-- DESCRIPTION OF THE TASK --
Can you put the records below into a JSON list of strings, one string for each line, with blank lines skipped and the pictures left out?

--- Start of ENTRIES ---

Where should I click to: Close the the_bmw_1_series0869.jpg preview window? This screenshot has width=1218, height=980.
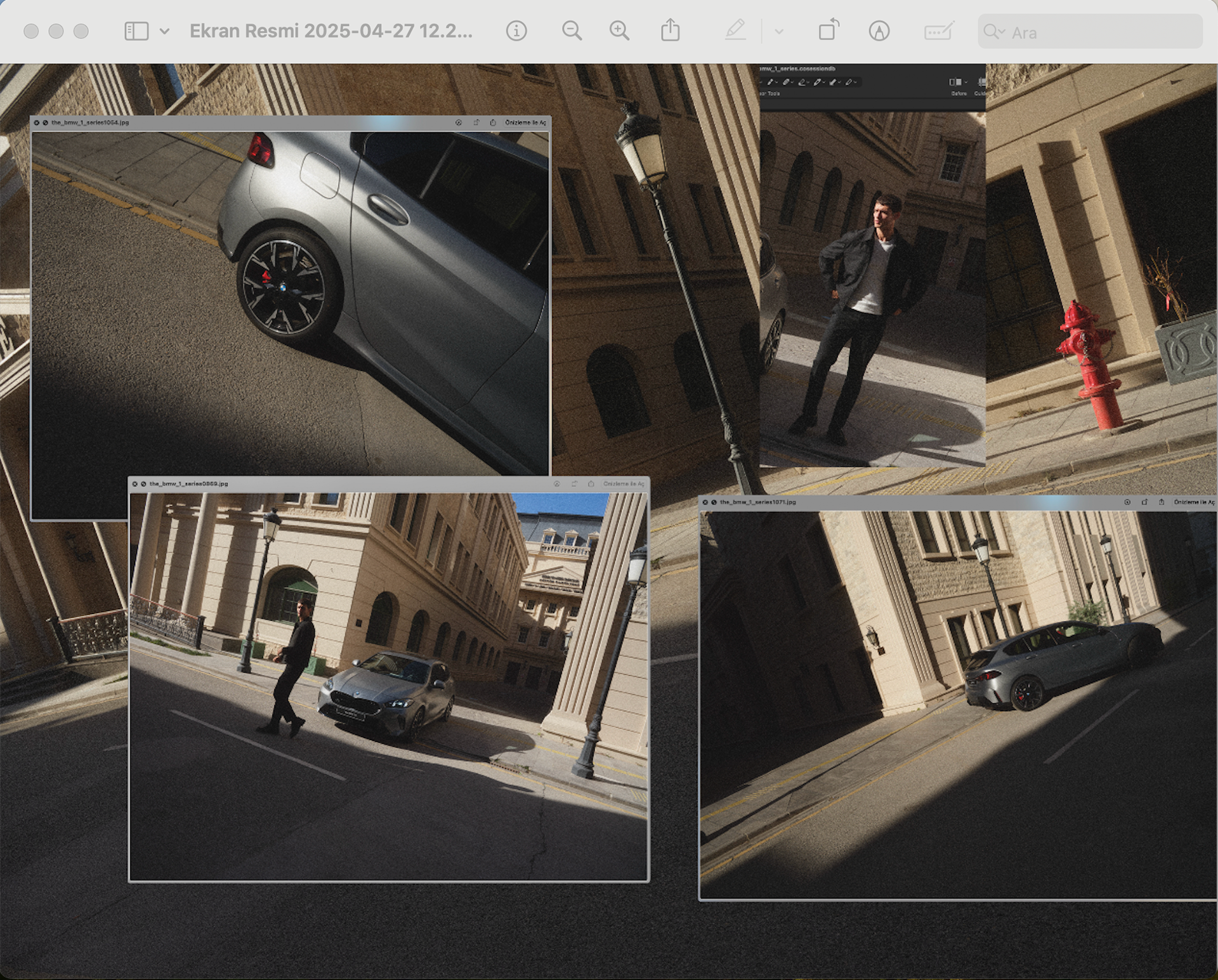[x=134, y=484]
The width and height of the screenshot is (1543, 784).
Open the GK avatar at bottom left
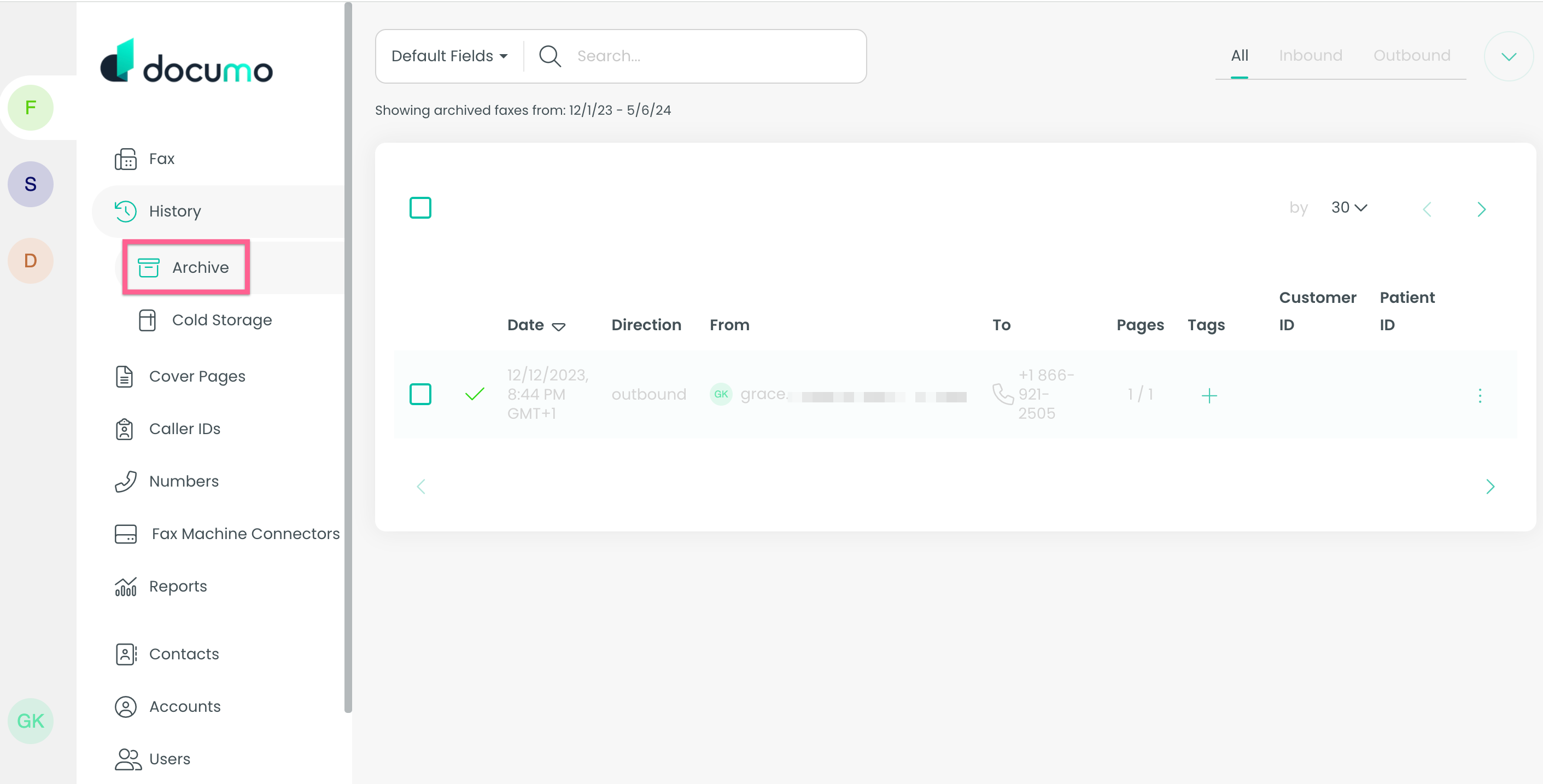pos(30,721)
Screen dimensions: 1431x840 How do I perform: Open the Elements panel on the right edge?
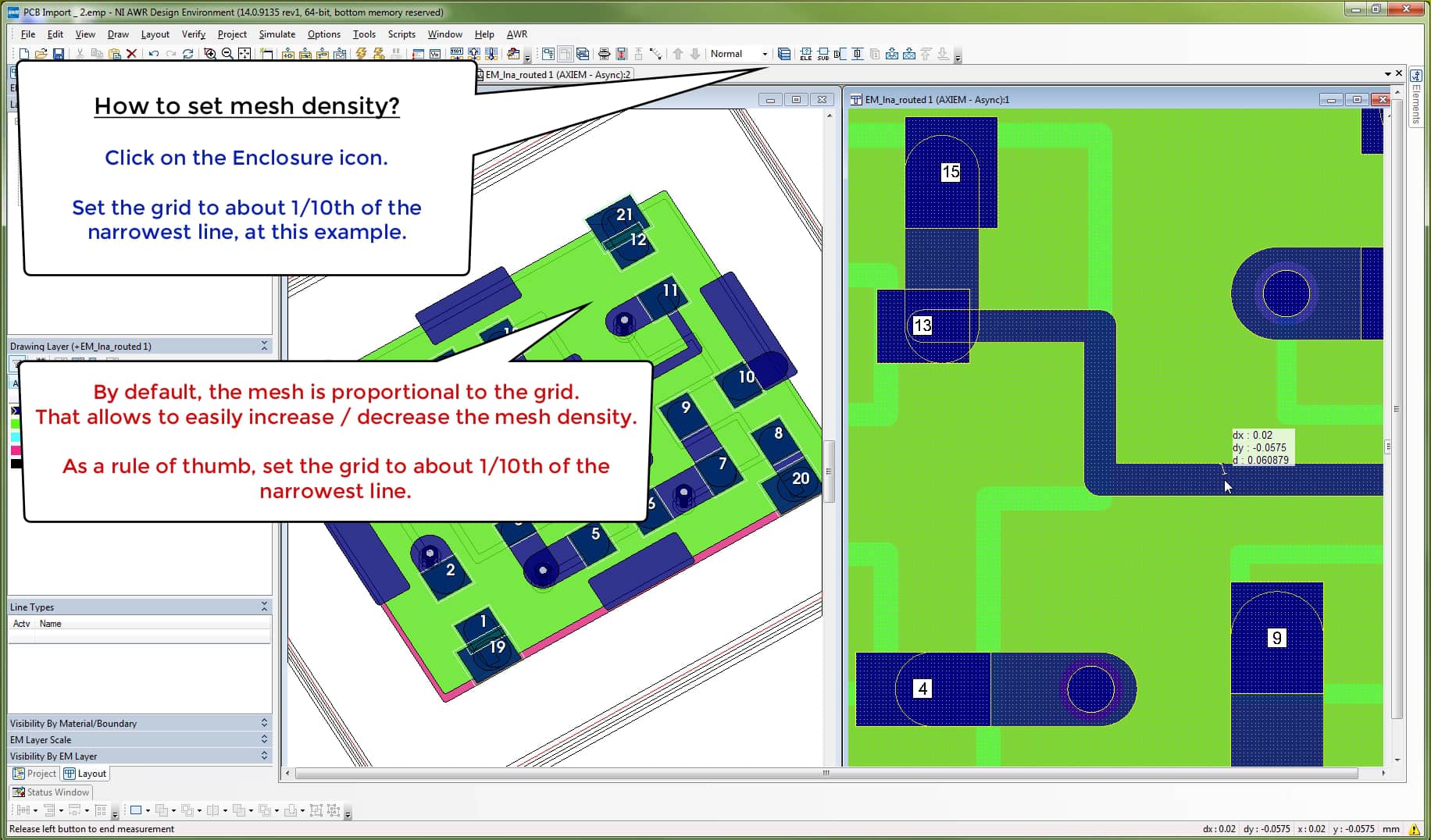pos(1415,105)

--- End of ENTRIES ---

-- COMPLETE ANSWER --
[
  "Where should I click to: Close the the_bmw_1_series0869.jpg preview window? This screenshot has width=1218, height=980.",
  "[x=134, y=484]",
  "The width and height of the screenshot is (1543, 784).",
  "Open the GK avatar at bottom left",
  "pos(30,721)",
  "Screen dimensions: 1431x840 How do I perform: Open the Elements panel on the right edge?",
  "pos(1415,105)"
]